══ PAGE EXTRACT
Chemical and physical data
- Formula: C_{21}H_{33}N_{3}O_{5}S
- Molar mass: 439.57 g·mol^{−1}
- 3D model (JSmol): Interactive image;
- SMILES CC1(C(N2C(S1)C(C2=O)N=CN3CCCCCC3)C(=O)OCOC(=O)C(C)(C)C)C;
- InChI InChI=1S/C21H33N3O5S/c1-20(2,3)19(27)29-13-28-18(26)15-21(4,5)30-17-14(16(25)24(15)17)22-12-23-10-8-6-7-9-11-23/h12,14-15,17H,6-11,13H2,1-5H3/t14-,15+,17-/m1/s1; Key:NPGNOVNWUSPMDP-HLLBOEOZSA-N; InChI=1S/C21H33N3O5S.ClH/c1-20(2,3)19(27)29-13-28-18(26)15-21(4,5)30-17-14(16(25)24(15)17)22-12-23-10-8-6-7-9-11-23;/h12,14-15,17H,6-11,13H2,1-5H3;1H/t14-,15+,17-;/m1./s1; Key:UHPXMYLONAGUPC-WKLLBTDKSA-N;

= Pivmecillinam =

Chemical compound

Pivmecillinam (INN), or amdinocillin pivoxil (USAN), sold under the brand name Selexid and Pivya among others, is an orally active prodrug of mecillinam, an extended-spectrum penicillin antibiotic. Pivmecillinam is the pivaloyloxymethyl ester of mecillinam.

The most common side effects include nausea and diarrhea.

== Medical uses ==
In the US, pivmecillinam is indicated for the treatment of female adults with uncomplicated urinary tract infections caused by susceptible isolates of Escherichia coli, Proteus mirabilis, and Staphylococcus saprophyticus.
════
Please update the pivmecillinam passage, beginning at the words "Pivmecillinam (INN), or" and stopping after "and Staphylococcus saprophyticus.", with "diarrhea" changed to "loose stools".
══ RECORDS
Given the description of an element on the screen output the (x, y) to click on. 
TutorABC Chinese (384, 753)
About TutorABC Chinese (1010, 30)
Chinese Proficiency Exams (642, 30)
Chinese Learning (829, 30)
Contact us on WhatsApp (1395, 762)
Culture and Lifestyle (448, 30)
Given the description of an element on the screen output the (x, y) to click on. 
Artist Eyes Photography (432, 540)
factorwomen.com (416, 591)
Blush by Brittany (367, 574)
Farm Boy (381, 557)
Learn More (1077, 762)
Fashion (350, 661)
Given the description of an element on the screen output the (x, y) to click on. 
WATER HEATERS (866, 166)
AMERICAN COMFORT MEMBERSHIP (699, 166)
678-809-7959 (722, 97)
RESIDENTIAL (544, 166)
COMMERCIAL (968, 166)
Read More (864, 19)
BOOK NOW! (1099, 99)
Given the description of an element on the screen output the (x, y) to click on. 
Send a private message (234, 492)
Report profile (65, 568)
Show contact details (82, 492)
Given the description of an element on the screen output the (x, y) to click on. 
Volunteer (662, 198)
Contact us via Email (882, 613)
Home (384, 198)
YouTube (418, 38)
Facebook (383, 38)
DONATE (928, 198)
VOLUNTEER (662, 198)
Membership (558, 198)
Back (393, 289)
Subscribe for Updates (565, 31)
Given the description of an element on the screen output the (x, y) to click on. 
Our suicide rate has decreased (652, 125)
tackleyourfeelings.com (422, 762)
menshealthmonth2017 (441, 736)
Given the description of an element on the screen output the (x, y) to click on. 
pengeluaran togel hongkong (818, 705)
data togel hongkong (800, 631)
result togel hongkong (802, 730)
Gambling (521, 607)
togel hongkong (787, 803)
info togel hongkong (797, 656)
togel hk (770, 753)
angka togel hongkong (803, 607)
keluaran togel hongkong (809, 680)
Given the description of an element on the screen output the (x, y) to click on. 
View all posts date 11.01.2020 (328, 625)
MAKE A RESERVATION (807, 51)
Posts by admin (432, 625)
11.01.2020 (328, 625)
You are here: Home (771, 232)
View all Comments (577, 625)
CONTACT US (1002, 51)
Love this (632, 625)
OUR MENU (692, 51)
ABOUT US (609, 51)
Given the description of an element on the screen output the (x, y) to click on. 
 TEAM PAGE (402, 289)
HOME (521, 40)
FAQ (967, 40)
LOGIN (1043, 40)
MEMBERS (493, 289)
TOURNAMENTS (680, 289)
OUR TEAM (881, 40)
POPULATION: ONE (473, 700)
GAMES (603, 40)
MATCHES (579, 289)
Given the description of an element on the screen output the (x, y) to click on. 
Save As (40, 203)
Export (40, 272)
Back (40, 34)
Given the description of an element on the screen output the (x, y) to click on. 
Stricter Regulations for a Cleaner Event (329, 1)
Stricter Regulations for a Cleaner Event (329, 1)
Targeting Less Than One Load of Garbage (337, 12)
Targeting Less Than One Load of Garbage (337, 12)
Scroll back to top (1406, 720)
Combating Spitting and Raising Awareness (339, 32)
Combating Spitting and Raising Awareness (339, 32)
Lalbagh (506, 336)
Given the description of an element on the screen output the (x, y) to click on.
════
__RESULT OF THE EXERCISE__:
Pivmecillinam (INN), or amdinocillin pivoxil (USAN), sold under the brand name Selexid and Pivya among others, is an orally active prodrug of mecillinam, an extended-spectrum penicillin antibiotic. Pivmecillinam is the pivaloyloxymethyl ester of mecillinam.

The most common side effects include nausea and loose stools.

== Medical uses ==
In the US, pivmecillinam is indicated for the treatment of female adults with uncomplicated urinary tract infections caused by susceptible isolates of Escherichia coli, Proteus mirabilis, and Staphylococcus saprophyticus.